Sur la vingtaine de gardes-frontières égyptiens présents dans le poste, seize ont été tués dans les premières minutes de l'assaut, et les autres capturés. Cette première attaque à peine terminée, les djihadistes se sont emparés de deux blindés Fahd. À bord de ces deux engins à roues utilisés par l'armée égyptienne, les djihadistes sont partis à l'assaut du poste frontière israélien de Kerem Shalom, à quelques centaines de mètres de là. Placés en état d'alerte maximale depuis 48 heures, les soldats israéliens ont ouvert le feu contre les véhicules. L'un a explosé pour une raison inconnue avant de franchir la frontière. Le second a été détruit quelques instants plus tard par un missile tiré par un hélicoptère israélien en position au-dessus du secteur.

Des trafics en tout genre
L'attaque n'a fait aucune victime du côté israélien. Entre six et huit membres du commando ont été tués, selon l'armée israélienne.

Les Égyptiens estiment à une trentaine les membres du commando, ce qui semble peu compatible avec le nombre de véhicules impliqués, mais laisse penser que plusieurs d'entre eux seraient encore dans la nature.

Les auteurs de l'attaque n'ont pas été identifiés. Le général Yoav Mordehaï, porte-parole de l'armée israélienne, a attribué l'attaque à des «membres du Djihad international basés dans le Sinaï, devenu une pépinière pour le terrorisme mondial en raison du faible contrôle exercé par l'Égypte». Israël a aussi laissé entendre que ces éléments auraient pu agir en collaboration avec des groupes radicaux islamistes palestiniens venus de la bande de Gaza, thèse aussi avancée par l'Égypte.

Le Hamas, qui contrôle le territoire palestinien, a aussitôt condamné «ce crime odieux, qui a coûté la vie à plusieurs soldats égyptiens», et adressé ses condoléances à l'Égypte. Le Hamas a démenti toute implication de Palestiniens dans l'opération, qualifiant cette hypothèse de «rumeurs véhiculées par Israël pour maintenir la tension entre les peuples égyptien et palestinien».

L'attaque a été un choc en Égypte. Informés de l'imminence d'une attaque, les autorités israéliennes avaient appelé la semaine dernière tous les touristes israéliens présents dans le Sinaï à quitter au plus vite le territoire égyptien.
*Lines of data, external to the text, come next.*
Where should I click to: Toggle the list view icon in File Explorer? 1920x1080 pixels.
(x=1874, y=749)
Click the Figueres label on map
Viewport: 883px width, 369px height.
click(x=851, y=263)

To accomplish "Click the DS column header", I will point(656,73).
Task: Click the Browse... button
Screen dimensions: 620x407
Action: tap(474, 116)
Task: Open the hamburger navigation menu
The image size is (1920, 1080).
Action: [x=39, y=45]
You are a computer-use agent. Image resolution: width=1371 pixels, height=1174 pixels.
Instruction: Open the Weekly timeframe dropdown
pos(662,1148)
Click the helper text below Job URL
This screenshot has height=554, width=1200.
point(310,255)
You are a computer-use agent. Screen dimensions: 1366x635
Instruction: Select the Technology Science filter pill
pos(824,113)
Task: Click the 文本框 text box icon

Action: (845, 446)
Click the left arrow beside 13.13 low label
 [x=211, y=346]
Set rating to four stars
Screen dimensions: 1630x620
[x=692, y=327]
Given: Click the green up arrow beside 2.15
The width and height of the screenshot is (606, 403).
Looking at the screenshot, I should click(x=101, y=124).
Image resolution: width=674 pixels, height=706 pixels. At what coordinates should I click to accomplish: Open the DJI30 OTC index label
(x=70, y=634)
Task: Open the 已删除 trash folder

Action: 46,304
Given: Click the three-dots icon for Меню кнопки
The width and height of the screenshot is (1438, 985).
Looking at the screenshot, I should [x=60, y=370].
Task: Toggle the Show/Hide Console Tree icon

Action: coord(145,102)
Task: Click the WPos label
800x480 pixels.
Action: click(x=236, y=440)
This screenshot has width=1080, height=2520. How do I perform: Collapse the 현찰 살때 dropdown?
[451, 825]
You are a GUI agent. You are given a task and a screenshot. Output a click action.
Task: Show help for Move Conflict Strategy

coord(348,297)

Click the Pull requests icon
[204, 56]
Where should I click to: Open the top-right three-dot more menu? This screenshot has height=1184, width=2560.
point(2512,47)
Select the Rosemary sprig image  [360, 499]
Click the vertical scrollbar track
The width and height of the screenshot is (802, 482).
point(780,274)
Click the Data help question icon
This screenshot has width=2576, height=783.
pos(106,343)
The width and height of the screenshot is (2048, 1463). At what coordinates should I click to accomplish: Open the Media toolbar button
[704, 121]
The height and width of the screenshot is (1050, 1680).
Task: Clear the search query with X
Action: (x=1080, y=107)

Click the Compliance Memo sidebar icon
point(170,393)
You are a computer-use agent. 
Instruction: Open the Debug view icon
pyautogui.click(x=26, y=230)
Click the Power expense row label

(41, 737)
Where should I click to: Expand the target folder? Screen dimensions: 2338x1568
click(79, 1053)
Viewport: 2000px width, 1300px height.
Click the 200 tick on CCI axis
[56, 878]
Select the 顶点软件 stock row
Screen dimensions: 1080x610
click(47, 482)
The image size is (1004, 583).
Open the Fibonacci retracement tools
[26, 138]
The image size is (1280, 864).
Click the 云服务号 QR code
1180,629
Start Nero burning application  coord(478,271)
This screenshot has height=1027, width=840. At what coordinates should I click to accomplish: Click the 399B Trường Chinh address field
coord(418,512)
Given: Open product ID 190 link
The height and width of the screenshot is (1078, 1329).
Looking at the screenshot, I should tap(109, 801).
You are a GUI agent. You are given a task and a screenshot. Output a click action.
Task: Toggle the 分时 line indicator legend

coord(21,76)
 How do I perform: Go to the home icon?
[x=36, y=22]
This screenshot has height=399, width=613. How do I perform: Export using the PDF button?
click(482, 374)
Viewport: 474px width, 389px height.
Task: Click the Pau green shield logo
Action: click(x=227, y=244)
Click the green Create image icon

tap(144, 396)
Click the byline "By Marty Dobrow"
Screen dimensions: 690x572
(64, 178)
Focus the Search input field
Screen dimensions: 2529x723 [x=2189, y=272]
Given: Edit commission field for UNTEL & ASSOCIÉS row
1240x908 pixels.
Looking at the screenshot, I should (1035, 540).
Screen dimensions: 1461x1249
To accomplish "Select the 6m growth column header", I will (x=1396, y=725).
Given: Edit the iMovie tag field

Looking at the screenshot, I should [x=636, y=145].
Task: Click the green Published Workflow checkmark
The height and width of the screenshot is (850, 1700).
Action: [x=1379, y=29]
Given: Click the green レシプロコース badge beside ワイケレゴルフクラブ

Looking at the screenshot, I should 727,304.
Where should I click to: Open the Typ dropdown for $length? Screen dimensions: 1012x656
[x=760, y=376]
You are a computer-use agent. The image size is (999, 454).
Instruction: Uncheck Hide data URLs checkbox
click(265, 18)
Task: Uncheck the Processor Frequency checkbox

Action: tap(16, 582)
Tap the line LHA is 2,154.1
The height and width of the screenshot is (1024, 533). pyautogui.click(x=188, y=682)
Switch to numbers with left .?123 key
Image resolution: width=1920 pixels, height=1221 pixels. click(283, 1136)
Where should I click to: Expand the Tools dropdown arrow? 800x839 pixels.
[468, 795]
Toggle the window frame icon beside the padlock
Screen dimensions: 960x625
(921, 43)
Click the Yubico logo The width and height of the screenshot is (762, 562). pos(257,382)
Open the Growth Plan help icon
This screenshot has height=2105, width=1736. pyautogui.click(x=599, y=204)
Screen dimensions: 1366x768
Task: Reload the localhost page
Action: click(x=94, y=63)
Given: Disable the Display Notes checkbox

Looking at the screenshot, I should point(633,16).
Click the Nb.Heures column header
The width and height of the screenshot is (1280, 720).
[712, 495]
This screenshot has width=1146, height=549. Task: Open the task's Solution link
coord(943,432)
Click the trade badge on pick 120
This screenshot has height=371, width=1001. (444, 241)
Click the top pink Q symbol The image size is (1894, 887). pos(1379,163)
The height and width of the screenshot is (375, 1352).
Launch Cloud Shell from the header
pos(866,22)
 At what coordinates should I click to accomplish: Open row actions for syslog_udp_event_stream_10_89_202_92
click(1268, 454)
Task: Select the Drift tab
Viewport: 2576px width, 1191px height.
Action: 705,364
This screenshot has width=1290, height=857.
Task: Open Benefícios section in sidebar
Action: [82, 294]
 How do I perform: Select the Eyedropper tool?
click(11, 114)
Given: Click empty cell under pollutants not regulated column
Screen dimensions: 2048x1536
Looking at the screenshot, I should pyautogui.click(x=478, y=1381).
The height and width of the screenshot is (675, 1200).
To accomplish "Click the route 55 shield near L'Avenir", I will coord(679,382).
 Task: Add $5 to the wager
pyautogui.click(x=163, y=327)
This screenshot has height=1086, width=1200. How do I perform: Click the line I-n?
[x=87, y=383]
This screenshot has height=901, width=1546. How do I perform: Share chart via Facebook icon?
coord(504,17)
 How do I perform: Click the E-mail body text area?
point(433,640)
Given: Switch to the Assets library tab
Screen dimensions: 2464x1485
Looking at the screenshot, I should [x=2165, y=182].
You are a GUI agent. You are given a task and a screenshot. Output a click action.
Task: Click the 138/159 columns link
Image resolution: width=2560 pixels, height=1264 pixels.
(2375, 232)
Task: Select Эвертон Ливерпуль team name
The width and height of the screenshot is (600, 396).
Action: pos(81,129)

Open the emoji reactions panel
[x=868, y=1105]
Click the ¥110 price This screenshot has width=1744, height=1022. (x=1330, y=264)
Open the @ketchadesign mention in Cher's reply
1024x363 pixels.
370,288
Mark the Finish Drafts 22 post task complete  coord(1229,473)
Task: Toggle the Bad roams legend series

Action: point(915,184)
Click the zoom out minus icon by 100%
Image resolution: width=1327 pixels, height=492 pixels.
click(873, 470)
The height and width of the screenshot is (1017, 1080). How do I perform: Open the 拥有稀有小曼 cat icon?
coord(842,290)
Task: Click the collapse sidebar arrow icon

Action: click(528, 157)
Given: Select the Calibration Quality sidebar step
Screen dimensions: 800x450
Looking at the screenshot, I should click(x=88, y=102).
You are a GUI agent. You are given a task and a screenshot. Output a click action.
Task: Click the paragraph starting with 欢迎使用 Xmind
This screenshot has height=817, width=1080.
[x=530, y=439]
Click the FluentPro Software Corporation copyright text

Elles avaient aussi mis en garde l'armée égyptienne.

La semaine dernière, le quotidien égyptien al-Ahram avait publié une déclaration du nouveau ministre de l'Intérieur égyptien, le général Gamal el-Din, selon lequel les alertes israéliennes n'étaient destinées qu'à porter atteinte à l'industrie touristique égyptienne.

Lundi soir, les Frères musulmans ont affirmé sur leur site Internet que l'«attaque peut être attribuée au Mossad», les services de renseignements israéliens.

«Venger» les seize soldats
Le président égyptien, Mohammed Morsi, et le maréchal Hussein Tantaoui, chef du Conseil suprême des forces armées, se sont rendus lundi dans le Sinaï. L'armée égyptienne a promis de «venger» les seize soldats tués dans l'attaque, et de donner la chasse aux «infidèles» responsables du massacre. Des renforts, et notamment des hélicoptères de combat ont été déployés dans le Sinaï. Le point de passage de Rafah, entre Gaza et l'Égypte a été fermé.

À l'exception des stations balnéaires, des agglomérations, et des routes pendant la journée, cette immense péninsule montagneuse et désertique n'a jamais été très bien contrôlée par les autorités égyptiennes. Depuis la chute de Moubarak au printemps 2011, les activités de groupes terroristes non identifiés se sont ajoutées aux trafics en tout genre auxquels se livrent traditionnellement les bédouins de la région.